COSA SI CHIEDE:
Per favore, disponi tutti i record seguenti in una tabella Markdown con le colonne «Riga» e «Testo», numerando ogni riga e tralasciando quelle vuote.

RECORD RIPORTATI:
((

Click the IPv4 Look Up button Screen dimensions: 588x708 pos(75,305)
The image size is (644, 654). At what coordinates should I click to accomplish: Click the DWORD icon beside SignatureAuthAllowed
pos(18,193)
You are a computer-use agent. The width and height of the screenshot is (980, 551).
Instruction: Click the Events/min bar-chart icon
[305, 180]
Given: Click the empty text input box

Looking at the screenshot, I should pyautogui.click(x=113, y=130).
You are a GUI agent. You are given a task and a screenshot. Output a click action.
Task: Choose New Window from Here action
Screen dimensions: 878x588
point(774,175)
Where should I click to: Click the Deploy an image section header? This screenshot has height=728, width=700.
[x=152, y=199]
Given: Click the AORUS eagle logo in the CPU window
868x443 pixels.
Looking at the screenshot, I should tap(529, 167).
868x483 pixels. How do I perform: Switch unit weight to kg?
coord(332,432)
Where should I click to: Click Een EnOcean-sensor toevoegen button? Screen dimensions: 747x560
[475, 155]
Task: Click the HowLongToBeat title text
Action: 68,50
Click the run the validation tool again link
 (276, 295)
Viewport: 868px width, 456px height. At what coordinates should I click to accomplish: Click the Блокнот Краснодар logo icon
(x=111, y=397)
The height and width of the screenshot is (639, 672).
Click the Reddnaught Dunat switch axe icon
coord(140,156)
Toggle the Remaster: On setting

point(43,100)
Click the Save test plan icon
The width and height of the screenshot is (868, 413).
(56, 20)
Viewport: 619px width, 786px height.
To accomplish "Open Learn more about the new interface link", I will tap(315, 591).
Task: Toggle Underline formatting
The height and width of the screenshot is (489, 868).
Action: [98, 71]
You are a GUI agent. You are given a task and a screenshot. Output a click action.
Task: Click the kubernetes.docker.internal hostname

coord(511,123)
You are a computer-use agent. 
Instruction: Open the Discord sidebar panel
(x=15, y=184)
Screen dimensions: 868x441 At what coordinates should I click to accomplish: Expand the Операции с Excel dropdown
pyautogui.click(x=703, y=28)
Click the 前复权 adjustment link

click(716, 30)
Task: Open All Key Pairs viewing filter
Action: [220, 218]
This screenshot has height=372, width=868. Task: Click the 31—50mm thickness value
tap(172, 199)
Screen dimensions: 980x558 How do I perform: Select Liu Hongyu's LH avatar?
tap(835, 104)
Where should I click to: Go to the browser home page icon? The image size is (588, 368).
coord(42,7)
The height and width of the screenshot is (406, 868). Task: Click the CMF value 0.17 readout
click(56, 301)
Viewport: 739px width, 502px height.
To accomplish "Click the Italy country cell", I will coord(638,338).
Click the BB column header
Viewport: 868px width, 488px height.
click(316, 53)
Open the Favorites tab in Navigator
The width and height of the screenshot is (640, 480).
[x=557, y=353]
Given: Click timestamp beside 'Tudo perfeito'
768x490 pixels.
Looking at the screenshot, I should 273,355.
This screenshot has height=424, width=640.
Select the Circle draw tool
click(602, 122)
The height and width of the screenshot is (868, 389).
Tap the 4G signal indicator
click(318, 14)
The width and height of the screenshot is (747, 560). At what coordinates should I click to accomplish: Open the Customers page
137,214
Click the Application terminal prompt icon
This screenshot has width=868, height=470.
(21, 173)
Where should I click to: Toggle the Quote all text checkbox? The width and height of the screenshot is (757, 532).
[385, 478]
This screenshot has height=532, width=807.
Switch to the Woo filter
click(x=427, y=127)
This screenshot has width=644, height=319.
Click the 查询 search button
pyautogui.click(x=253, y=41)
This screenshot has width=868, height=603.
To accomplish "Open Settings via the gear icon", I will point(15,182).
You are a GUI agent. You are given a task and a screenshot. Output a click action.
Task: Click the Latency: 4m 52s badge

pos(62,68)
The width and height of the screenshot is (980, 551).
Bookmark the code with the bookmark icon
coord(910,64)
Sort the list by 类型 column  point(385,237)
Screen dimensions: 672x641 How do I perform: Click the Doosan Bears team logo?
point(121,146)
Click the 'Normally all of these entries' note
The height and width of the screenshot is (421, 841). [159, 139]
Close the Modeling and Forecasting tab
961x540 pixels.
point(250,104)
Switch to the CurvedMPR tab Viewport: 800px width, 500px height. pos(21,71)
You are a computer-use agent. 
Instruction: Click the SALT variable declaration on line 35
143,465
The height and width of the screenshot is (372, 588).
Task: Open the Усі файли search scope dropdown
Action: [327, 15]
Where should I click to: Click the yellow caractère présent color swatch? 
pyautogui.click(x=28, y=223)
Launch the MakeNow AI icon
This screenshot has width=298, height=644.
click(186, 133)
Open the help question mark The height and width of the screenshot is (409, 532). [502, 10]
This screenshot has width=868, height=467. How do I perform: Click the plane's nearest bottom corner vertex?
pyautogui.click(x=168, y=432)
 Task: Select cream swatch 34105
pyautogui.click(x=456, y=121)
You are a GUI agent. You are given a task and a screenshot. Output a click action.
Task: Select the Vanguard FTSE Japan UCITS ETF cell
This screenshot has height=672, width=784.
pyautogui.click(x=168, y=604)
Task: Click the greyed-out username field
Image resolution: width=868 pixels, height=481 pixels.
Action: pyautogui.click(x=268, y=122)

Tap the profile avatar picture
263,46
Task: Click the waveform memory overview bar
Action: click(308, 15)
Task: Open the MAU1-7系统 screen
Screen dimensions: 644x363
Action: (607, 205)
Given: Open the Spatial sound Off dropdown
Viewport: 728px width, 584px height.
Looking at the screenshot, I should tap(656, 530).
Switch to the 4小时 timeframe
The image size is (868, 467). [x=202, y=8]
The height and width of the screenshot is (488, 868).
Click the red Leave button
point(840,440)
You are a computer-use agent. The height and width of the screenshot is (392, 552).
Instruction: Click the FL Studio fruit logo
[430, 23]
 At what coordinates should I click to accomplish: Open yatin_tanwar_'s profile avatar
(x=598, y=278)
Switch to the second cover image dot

))

SOLUZIONE PROPOSTA:
| Riga | Testo |
|---|---|
| 1 | Click the IPv4 Look Up button Screen dimensions: 588x708 pos(75,305) |
| 2 | The image size is (644, 654). At what coordinates should I click to accomplish: Click the DWORD icon beside SignatureAuthAllowed |
| 3 | pos(18,193) |
| 4 | You are a computer-use agent. The width and height of the screenshot is (980, 551). |
| 5 | Instruction: Click the Events/min bar-chart icon |
| 6 | [305, 180] |
| 7 | Given: Click the empty text input box |
| 8 | Looking at the screenshot, I should pyautogui.click(x=113, y=130). |
| 9 | You are a GUI agent. You are given a task and a screenshot. Output a click action. |
| 10 | Task: Choose New Window from Here action |
| 11 | Screen dimensions: 878x588 |
| 12 | point(774,175) |
| 13 | Where should I click to: Click the Deploy an image section header? This screenshot has height=728, width=700. |
| 14 | [x=152, y=199] |
| 15 | Given: Click the AORUS eagle logo in the CPU window |
| 16 | 868x443 pixels. |
| 17 | Looking at the screenshot, I should tap(529, 167). |
| 18 | 868x483 pixels. How do I perform: Switch unit weight to kg? |
| 19 | coord(332,432) |
| 20 | Where should I click to: Click Een EnOcean-sensor toevoegen button? Screen dimensions: 747x560 |
| 21 | [475, 155] |
| 22 | Task: Click the HowLongToBeat title text |
| 23 | Action: 68,50 |
| 24 | Click the run the validation tool again link |
| 25 |  (276, 295) |
| 26 | Viewport: 868px width, 456px height. At what coordinates should I click to accomplish: Click the Блокнот Краснодар logo icon |
| 27 | (x=111, y=397) |
| 28 | The height and width of the screenshot is (639, 672). |
| 29 | Click the Reddnaught Dunat switch axe icon |
| 30 | coord(140,156) |
| 31 | Toggle the Remaster: On setting |
| 32 | point(43,100) |
| 33 | Click the Save test plan icon |
| 34 | The width and height of the screenshot is (868, 413). |
| 35 | (56, 20) |
| 36 | Viewport: 619px width, 786px height. |
| 37 | To accomplish "Open Learn more about the new interface link", I will tap(315, 591). |
| 38 | Task: Toggle Underline formatting |
| 39 | The height and width of the screenshot is (489, 868). |
| 40 | Action: [98, 71] |
| 41 | You are a GUI agent. You are given a task and a screenshot. Output a click action. |
| 42 | Task: Click the kubernetes.docker.internal hostname |
| 43 | coord(511,123) |
| 44 | You are a computer-use agent.  |
| 45 | Instruction: Open the Discord sidebar panel |
| 46 | (x=15, y=184) |
| 47 | Screen dimensions: 868x441 At what coordinates should I click to accomplish: Expand the Операции с Excel dropdown |
| 48 | pyautogui.click(x=703, y=28) |
| 49 | Click the 前复权 adjustment link |
| 50 | click(716, 30) |
| 51 | Task: Open All Key Pairs viewing filter |
| 52 | Action: [220, 218] |
| 53 | This screenshot has height=372, width=868. Task: Click the 31—50mm thickness value |
| 54 | tap(172, 199) |
| 55 | Screen dimensions: 980x558 How do I perform: Select Liu Hongyu's LH avatar? |
| 56 | tap(835, 104) |
| 57 | Where should I click to: Go to the browser home page icon? The image size is (588, 368). |
| 58 | coord(42,7) |
| 59 | The height and width of the screenshot is (406, 868). Task: Click the CMF value 0.17 readout |
| 60 | click(56, 301) |
| 61 | Viewport: 739px width, 502px height. |
| 62 | To accomplish "Click the Italy country cell", I will coord(638,338). |
| 63 | Click the BB column header |
| 64 | Viewport: 868px width, 488px height. |
| 65 | click(316, 53) |
| 66 | Open the Favorites tab in Navigator |
| 67 | The width and height of the screenshot is (640, 480). |
| 68 | [x=557, y=353] |
| 69 | Given: Click timestamp beside 'Tudo perfeito' |
| 70 | 768x490 pixels. |
| 71 | Looking at the screenshot, I should 273,355. |
| 72 | This screenshot has height=424, width=640. |
| 73 | Select the Circle draw tool |
| 74 | click(602, 122) |
| 75 | The height and width of the screenshot is (868, 389). |
| 76 | Tap the 4G signal indicator |
| 77 | click(318, 14) |
| 78 | The width and height of the screenshot is (747, 560). At what coordinates should I click to accomplish: Open the Customers page |
| 79 | 137,214 |
| 80 | Click the Application terminal prompt icon |
| 81 | This screenshot has width=868, height=470. |
| 82 | (21, 173) |
| 83 | Where should I click to: Toggle the Quote all text checkbox? The width and height of the screenshot is (757, 532). |
| 84 | [385, 478] |
| 85 | This screenshot has height=532, width=807. |
| 86 | Switch to the Woo filter |
| 87 | click(x=427, y=127) |
| 88 | This screenshot has width=644, height=319. |
| 89 | Click the 查询 search button |
| 90 | pyautogui.click(x=253, y=41) |
| 91 | This screenshot has width=868, height=603. |
| 92 | To accomplish "Open Settings via the gear icon", I will point(15,182). |
| 93 | You are a GUI agent. You are given a task and a screenshot. Output a click action. |
| 94 | Task: Click the Latency: 4m 52s badge |
| 95 | pos(62,68) |
| 96 | The width and height of the screenshot is (980, 551). |
| 97 | Bookmark the code with the bookmark icon |
| 98 | coord(910,64) |
| 99 | Sort the list by 类型 column  point(385,237) |
| 100 | Screen dimensions: 672x641 How do I perform: Click the Doosan Bears team logo? |
| 101 | point(121,146) |
| 102 | Click the 'Normally all of these entries' note |
| 103 | The height and width of the screenshot is (421, 841). [159, 139] |
| 104 | Close the Modeling and Forecasting tab |
| 105 | 961x540 pixels. |
| 106 | point(250,104) |
| 107 | Switch to the CurvedMPR tab Viewport: 800px width, 500px height. pos(21,71) |
| 108 | You are a computer-use agent.  |
| 109 | Instruction: Click the SALT variable declaration on line 35 |
| 110 | 143,465 |
| 111 | The height and width of the screenshot is (372, 588). |
| 112 | Task: Open the Усі файли search scope dropdown |
| 113 | Action: [327, 15] |
| 114 | Where should I click to: Click the yellow caractère présent color swatch?  |
| 115 | pyautogui.click(x=28, y=223) |
| 116 | Launch the MakeNow AI icon |
| 117 | This screenshot has width=298, height=644. |
| 118 | click(186, 133) |
| 119 | Open the help question mark The height and width of the screenshot is (409, 532). [502, 10] |
| 120 | This screenshot has width=868, height=467. How do I perform: Click the plane's nearest bottom corner vertex? |
| 121 | pyautogui.click(x=168, y=432) |
| 122 |  Task: Select cream swatch 34105 |
| 123 | pyautogui.click(x=456, y=121) |
| 124 | You are a GUI agent. You are given a task and a screenshot. Output a click action. |
| 125 | Task: Select the Vanguard FTSE Japan UCITS ETF cell |
| 126 | This screenshot has height=672, width=784. |
| 127 | pyautogui.click(x=168, y=604) |
| 128 | Task: Click the greyed-out username field |
| 129 | Image resolution: width=868 pixels, height=481 pixels. |
| 130 | Action: pyautogui.click(x=268, y=122) |
| 131 | Tap the profile avatar picture |
| 132 | 263,46 |
| 133 | Task: Click the waveform memory overview bar |
| 134 | Action: click(308, 15) |
| 135 | Task: Open the MAU1-7系统 screen |
| 136 | Screen dimensions: 644x363 |
| 137 | Action: (607, 205) |
| 138 | Given: Open the Spatial sound Off dropdown |
| 139 | Viewport: 728px width, 584px height. |
| 140 | Looking at the screenshot, I should tap(656, 530). |
| 141 | Switch to the 4小时 timeframe |
| 142 | The image size is (868, 467). [x=202, y=8] |
| 143 | The height and width of the screenshot is (488, 868). |
| 144 | Click the red Leave button |
| 145 | point(840,440) |
| 146 | You are a computer-use agent. The height and width of the screenshot is (392, 552). |
| 147 | Instruction: Click the FL Studio fruit logo |
| 148 | [430, 23] |
| 149 |  At what coordinates should I click to accomplish: Open yatin_tanwar_'s profile avatar |
| 150 | (x=598, y=278) |
| 151 | Switch to the second cover image dot |